I don’t think that the problem ever was that your mother didn’t like you. I think that the problem has been all along that she didn’t like being a mother- it was too much of a bother for her, so much so that she didn’t want any one of her daughters to become mothers: “I know that she’s seen children as something that would hold people back. Therefore, she never wanted us (me and my sister) to be mothers… my mom used to be hard on children, like if someone is behaving spoiled. She didn’t like spoiled children… She was working hard and trying to raise us, do all the responsibilities at home as well“.
This is probably why she likes cats so much (“my mother currently lives with 7-8 cats“), cats are quite independent, they do not have those dependent emotional needs that children have.
As a child and a teenager, you often stayed up at night because your mother wasn’t there with you, either she was in another part of the home, wanting to be left alone, or she was out working: “I was spending my time alone at the house in the evenings, and she was working… I remember her not being able to return home for a long period of time and I felt a bit bad. I wasn’t able to sleep cause I waited for her” – fast forward, last night you were up, typing your recent post at 2 am. Staying up at night by the computer is a behavior that was imprinted in your brain during childhood.

——

→ **WRITTEN TASK A**:
Answer these questions about the passage about the mother:
(i) How many cats does the mother currently live with?
(ii) Who is meant by "us" in the quoted words "she never wanted us"?
(iii) At what time were you typing your recent post last night?
→ **WRITTEN TASK B**: Carry on the passage about the mother from its last sentence.
The lines that come next are not needed for anything here.

→ **DATA**:
——

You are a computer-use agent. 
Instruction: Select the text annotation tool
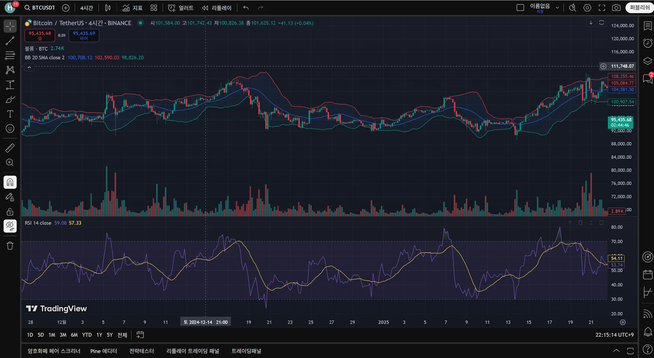10,114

——

→ **TASK OUTPUT A**:
(i) Seven or eight cats.
(ii) The speaker and the speaker's sister.
(iii) At 2 am.

→ **TASK OUTPUT B**:
“Yes, she misses me, and she is probably content that I’m here for a while, but she doesn’t care for me the way I wanted to be cared for, this is not enough for me to feel safe… She only cares about animals and that’s all” – she doesn’t like to be a mother, never liked it. She doesn’t like having children because children are dependent. She likes having cats because cats are independent.
When a child does not get to depend on her mother, she becomes co-dependent, looking for a romantic interest to depend on: “The feelings of loneliness actually reminded me of how I wanted to see that care from somebody else. I actually remembered how my ex-boyfriend… always supported me… I’ll always need that in my life and how I cannot have that from my parents” –
– I think that the beginning of your co-dependency can be traced back to the night when you were a teenager, studying for exams, alone at home because your mother was out working. You met a guy on the internet, a guy you never met in-person, but he took your loneliness away with his nice words: “I had somebody I could text with, and I have heard some nice words. I was literally over the moon; I even remember forgetting everything cause I was daydreaming the whole time…. I was able to get a higher grade than normal because I was feeling high“.
Back to last night, regarding your parents: “I realized that nothing will be resolved, cause the fact that they love me doesn’t mean they will want to change, and I don’t see that happening anymore” – I agree, you will never get your dependency needs met by your mother, or by your father. Or by romantic interests. The fear of being abandoned and rejected has been a lifetime fear and only the other night you had a dream: “I saw my ex-boyfriend in my dream. He was rejecting me, I was trying to get to him, trying to talk with him or face him. I was in need of some connection, someone who has understood me… It felt like the most powerful rejection I’ve had. I wanted to see him… I didn’t want to lose connection. But he didn’t want to see me and told me ‘I cannot help you.’“.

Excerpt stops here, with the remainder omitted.